The Big Critters of Denali

Somewhere I have much better Caribou photos than this, but it will do for now. Much of Denali Nat. Park reminded me of the high deserts in Northern Arizona.
A bull Moose rests in the thick tundra. Walking through this stuff requires major effort. After stepping over thick vegetation, your feet sink into foot deep icewater. It all looks dry, but is quite wet.
We were half a mile from the van, trudging through tundra when this rutting bull approached us grunting loudly. I started to move away as fast as I could step but Shane told me to hold my ground.
The bull got way too close for comfort but veered off before killing us.
The thing that every visitor to Denali wants to see is a Grizzly Bear. We saw many. Park rules forbid people from approaching bears and other wildlife so we would find a vantage point and watch for them. After determining which direction they were travelling we would position ourselves about a half mile ahead of them and wait for them to come to us.

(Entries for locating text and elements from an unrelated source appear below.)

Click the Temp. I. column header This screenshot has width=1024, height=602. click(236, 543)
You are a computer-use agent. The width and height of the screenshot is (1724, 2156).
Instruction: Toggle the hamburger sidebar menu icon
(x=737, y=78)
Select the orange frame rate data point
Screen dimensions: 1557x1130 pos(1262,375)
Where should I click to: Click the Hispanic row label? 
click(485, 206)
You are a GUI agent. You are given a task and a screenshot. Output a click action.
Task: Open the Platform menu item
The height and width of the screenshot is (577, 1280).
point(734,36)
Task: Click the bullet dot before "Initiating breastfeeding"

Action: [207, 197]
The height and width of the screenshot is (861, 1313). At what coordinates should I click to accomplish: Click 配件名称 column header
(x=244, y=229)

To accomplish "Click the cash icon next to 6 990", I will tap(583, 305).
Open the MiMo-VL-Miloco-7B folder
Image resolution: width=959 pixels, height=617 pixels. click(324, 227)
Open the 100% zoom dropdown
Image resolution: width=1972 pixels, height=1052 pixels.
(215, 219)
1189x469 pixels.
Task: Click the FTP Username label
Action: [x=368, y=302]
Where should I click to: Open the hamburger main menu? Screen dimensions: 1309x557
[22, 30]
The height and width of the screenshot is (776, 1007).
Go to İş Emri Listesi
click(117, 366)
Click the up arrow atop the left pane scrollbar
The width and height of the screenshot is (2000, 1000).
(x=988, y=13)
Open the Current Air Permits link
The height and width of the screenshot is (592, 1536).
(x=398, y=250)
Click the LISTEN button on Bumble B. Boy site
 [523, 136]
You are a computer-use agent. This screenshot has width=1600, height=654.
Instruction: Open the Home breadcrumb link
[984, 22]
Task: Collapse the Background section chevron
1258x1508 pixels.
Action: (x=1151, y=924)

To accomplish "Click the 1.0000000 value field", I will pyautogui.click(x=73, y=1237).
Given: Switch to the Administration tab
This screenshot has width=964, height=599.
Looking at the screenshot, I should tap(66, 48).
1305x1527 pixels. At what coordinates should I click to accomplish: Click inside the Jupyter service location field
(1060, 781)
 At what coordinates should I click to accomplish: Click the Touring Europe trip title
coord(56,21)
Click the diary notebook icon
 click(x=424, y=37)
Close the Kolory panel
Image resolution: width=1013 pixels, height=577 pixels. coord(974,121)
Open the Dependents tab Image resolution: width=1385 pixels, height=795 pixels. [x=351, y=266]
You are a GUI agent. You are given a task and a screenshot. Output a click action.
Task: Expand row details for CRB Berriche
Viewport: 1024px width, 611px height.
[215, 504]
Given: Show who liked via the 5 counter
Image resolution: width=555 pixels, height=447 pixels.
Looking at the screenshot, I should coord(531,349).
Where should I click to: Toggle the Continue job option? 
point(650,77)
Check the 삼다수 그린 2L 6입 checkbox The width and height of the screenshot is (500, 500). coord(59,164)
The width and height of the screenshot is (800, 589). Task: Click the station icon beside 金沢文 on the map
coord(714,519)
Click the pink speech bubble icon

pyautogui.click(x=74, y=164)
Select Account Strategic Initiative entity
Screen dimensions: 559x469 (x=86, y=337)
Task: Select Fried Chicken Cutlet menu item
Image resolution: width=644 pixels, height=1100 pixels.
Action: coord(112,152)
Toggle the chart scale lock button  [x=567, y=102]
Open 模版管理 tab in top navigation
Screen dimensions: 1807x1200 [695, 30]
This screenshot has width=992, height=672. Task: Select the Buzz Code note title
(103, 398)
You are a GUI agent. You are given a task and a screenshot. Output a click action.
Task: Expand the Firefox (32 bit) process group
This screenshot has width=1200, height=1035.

This mother Grizzly showed a small amount of concern for the people watching from the road, but was much more vigilant watching out for other bears.
It was quite a thrill to be approached by a bear when we were away from the vehicle.
This bear veered away after it walked to within fifteen feet of me. Another bear came so close that I could not focus my 400mm lens on it. The lens focuses at 12ft. None of the bears displayed any aggression.
I shot many photos of Grizzly Bears and have used them in many paintings. Following Ancient Footsteps, 18x24".
I forget the title or size of this painting.
The Bear Went Over the Mountain, 20x16".
Cotton Grass Grizzly, 11x14". Denali has inspired many more paintings of mine, and will no doubt be the subject of many more. I will return.